• [SHORT EXERCISE]
Convert the entries below into a JSON list of strings, with each line as its own string and blank lines omitted.

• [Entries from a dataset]
>> begin

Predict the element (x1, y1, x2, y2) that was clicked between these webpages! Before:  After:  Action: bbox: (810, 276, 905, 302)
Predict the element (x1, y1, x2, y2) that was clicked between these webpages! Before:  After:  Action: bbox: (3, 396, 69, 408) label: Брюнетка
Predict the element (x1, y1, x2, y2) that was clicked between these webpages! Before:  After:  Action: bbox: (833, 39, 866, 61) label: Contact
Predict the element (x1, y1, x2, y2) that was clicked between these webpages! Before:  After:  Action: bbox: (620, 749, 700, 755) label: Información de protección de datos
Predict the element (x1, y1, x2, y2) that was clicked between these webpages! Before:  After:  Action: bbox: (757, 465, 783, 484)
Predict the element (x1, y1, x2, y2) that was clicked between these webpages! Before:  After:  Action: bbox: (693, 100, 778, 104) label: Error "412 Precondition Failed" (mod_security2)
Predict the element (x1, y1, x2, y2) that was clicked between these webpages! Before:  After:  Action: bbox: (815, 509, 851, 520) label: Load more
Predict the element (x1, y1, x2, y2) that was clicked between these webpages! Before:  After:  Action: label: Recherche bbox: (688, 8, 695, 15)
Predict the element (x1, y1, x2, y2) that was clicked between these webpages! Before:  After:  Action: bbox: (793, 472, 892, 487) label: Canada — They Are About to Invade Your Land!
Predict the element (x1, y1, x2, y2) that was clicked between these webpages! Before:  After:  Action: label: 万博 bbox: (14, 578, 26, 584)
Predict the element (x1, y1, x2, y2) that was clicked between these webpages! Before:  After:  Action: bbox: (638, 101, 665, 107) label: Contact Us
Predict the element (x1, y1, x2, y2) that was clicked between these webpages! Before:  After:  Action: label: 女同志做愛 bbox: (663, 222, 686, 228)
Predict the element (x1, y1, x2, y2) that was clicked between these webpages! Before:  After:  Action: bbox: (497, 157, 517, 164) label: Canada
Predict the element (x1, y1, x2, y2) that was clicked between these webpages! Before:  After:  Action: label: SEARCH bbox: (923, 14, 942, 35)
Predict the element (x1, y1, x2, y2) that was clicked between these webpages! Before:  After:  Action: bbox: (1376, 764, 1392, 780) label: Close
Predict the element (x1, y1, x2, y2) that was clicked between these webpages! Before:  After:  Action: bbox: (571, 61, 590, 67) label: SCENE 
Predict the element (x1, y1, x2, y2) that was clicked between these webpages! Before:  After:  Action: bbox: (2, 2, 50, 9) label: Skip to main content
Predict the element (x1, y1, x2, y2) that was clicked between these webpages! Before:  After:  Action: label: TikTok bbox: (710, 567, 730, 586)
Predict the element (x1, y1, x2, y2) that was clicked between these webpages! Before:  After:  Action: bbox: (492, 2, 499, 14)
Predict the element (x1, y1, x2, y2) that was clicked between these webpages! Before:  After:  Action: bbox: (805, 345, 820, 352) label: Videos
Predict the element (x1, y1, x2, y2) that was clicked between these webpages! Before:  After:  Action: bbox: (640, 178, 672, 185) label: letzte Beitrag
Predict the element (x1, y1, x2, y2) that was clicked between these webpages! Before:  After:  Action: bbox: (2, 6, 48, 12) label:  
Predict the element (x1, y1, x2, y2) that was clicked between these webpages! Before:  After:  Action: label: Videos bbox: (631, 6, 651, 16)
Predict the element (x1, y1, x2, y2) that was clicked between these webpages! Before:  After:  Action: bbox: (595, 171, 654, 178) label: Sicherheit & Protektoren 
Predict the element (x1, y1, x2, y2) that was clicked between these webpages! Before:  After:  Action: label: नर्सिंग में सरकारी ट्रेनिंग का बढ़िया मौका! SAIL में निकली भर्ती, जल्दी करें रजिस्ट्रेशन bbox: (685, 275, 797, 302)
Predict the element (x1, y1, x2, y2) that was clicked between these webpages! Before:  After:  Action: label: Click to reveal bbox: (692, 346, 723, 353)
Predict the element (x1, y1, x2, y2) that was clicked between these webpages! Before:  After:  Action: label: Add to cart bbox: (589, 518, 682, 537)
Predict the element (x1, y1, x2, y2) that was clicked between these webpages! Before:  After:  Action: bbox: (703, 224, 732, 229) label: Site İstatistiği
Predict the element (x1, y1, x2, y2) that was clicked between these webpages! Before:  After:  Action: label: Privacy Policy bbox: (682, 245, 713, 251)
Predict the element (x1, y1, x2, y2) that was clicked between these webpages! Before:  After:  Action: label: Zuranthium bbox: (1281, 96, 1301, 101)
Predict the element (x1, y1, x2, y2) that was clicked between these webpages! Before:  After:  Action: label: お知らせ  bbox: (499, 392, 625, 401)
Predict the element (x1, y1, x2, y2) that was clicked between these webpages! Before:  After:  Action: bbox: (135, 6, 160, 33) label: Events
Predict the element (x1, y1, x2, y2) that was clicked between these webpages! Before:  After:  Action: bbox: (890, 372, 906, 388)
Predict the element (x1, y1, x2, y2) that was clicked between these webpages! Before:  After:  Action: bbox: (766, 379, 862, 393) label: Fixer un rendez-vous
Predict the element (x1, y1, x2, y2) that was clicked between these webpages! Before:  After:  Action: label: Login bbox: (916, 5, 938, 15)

>> end

• [ANSWER TO THE TASK]
[
  "Predict the element (x1, y1, x2, y2) that was clicked between these webpages! Before:  After:  Action: bbox: (810, 276, 905, 302)",
  "Predict the element (x1, y1, x2, y2) that was clicked between these webpages! Before:  After:  Action: bbox: (3, 396, 69, 408) label: Брюнетка",
  "Predict the element (x1, y1, x2, y2) that was clicked between these webpages! Before:  After:  Action: bbox: (833, 39, 866, 61) label: Contact",
  "Predict the element (x1, y1, x2, y2) that was clicked between these webpages! Before:  After:  Action: bbox: (620, 749, 700, 755) label: Información de protección de datos",
  "Predict the element (x1, y1, x2, y2) that was clicked between these webpages! Before:  After:  Action: bbox: (757, 465, 783, 484)",
  "Predict the element (x1, y1, x2, y2) that was clicked between these webpages! Before:  After:  Action: bbox: (693, 100, 778, 104) label: Error \"412 Precondition Failed\" (mod_security2)",
  "Predict the element (x1, y1, x2, y2) that was clicked between these webpages! Before:  After:  Action: bbox: (815, 509, 851, 520) label: Load more",
  "Predict the element (x1, y1, x2, y2) that was clicked between these webpages! Before:  After:  Action: label: Recherche bbox: (688, 8, 695, 15)",
  "Predict the element (x1, y1, x2, y2) that was clicked between these webpages! Before:  After:  Action: bbox: (793, 472, 892, 487) label: Canada — They Are About to Invade Your Land!",
  "Predict the element (x1, y1, x2, y2) that was clicked between these webpages! Before:  After:  Action: label: 万博 bbox: (14, 578, 26, 584)",
  "Predict the element (x1, y1, x2, y2) that was clicked between these webpages! Before:  After:  Action: bbox: (638, 101, 665, 107) label: Contact Us",
  "Predict the element (x1, y1, x2, y2) that was clicked between these webpages! Before:  After:  Action: label: 女同志做愛 bbox: (663, 222, 686, 228)",
  "Predict the element (x1, y1, x2, y2) that was clicked between these webpages! Before:  After:  Action: bbox: (497, 157, 517, 164) label: Canada",
  "Predict the element (x1, y1, x2, y2) that was clicked between these webpages! Before:  After:  Action: label: SEARCH bbox: (923, 14, 942, 35)",
  "Predict the element (x1, y1, x2, y2) that was clicked between these webpages! Before:  After:  Action: bbox: (1376, 764, 1392, 780) label: Close",
  "Predict the element (x1, y1, x2, y2) that was clicked between these webpages! Before:  After:  Action: bbox: (571, 61, 590, 67) label: SCENE ",
  "Predict the element (x1, y1, x2, y2) that was clicked between these webpages! Before:  After:  Action: bbox: (2, 2, 50, 9) label: Skip to main content",
  "Predict the element (x1, y1, x2, y2) that was clicked between these webpages! Before:  After:  Action: label: TikTok bbox: (710, 567, 730, 586)",
  "Predict the element (x1, y1, x2, y2) that was clicked between these webpages! Before:  After:  Action: bbox: (492, 2, 499, 14)",
  "Predict the element (x1, y1, x2, y2) that was clicked between these webpages! Before:  After:  Action: bbox: (805, 345, 820, 352) label: Videos",
  "Predict the element (x1, y1, x2, y2) that was clicked between these webpages! Before:  After:  Action: bbox: (640, 178, 672, 185) label: letzte Beitrag",
  "Predict the element (x1, y1, x2, y2) that was clicked between these webpages! Before:  After:  Action: bbox: (2, 6, 48, 12) label:  ",
  "Predict the element (x1, y1, x2, y2) that was clicked between these webpages! Before:  After:  Action: label: Videos bbox: (631, 6, 651, 16)",
  "Predict the element (x1, y1, x2, y2) that was clicked between these webpages! Before:  After:  Action: bbox: (595, 171, 654, 178) label: Sicherheit & Protektoren ",
  "Predict the element (x1, y1, x2, y2) that was clicked between these webpages! Before:  After:  Action: label: नर्सिंग में सरकारी ट्रेनिंग का बढ़िया मौका! SAIL में निकली भर्ती, जल्दी करें रजिस्ट्रेशन bbox: (685, 275, 797, 302)",
  "Predict the element (x1, y1, x2, y2) that was clicked between these webpages! Before:  After:  Action: label: Click to reveal bbox: (692, 346, 723, 353)",
  "Predict the element (x1, y1, x2, y2) that was clicked between these webpages! Before:  After:  Action: label: Add to cart bbox: (589, 518, 682, 537)",
  "Predict the element (x1, y1, x2, y2) that was clicked between these webpages! Before:  After:  Action: bbox: (703, 224, 732, 229) label: Site İstatistiği",
  "Predict the element (x1, y1, x2, y2) that was clicked between these webpages! Before:  After:  Action: label: Privacy Policy bbox: (682, 245, 713, 251)",
  "Predict the element (x1, y1, x2, y2) that was clicked between these webpages! Before:  After:  Action: label: Zuranthium bbox: (1281, 96, 1301, 101)",
  "Predict the element (x1, y1, x2, y2) that was clicked between these webpages! Before:  After:  Action: label: お知らせ  bbox: (499, 392, 625, 401)",
  "Predict the element (x1, y1, x2, y2) that was clicked between these webpages! Before:  After:  Action: bbox: (135, 6, 160, 33) label: Events",
  "Predict the element (x1, y1, x2, y2) that was clicked between these webpages! Before:  After:  Action: bbox: (890, 372, 906, 388)",
  "Predict the element (x1, y1, x2, y2) that was clicked between these webpages! Before:  After:  Action: bbox: (766, 379, 862, 393) label: Fixer un rendez-vous",
  "Predict the element (x1, y1, x2, y2) that was clicked between these webpages! Before:  After:  Action: label: Login bbox: (916, 5, 938, 15)"
]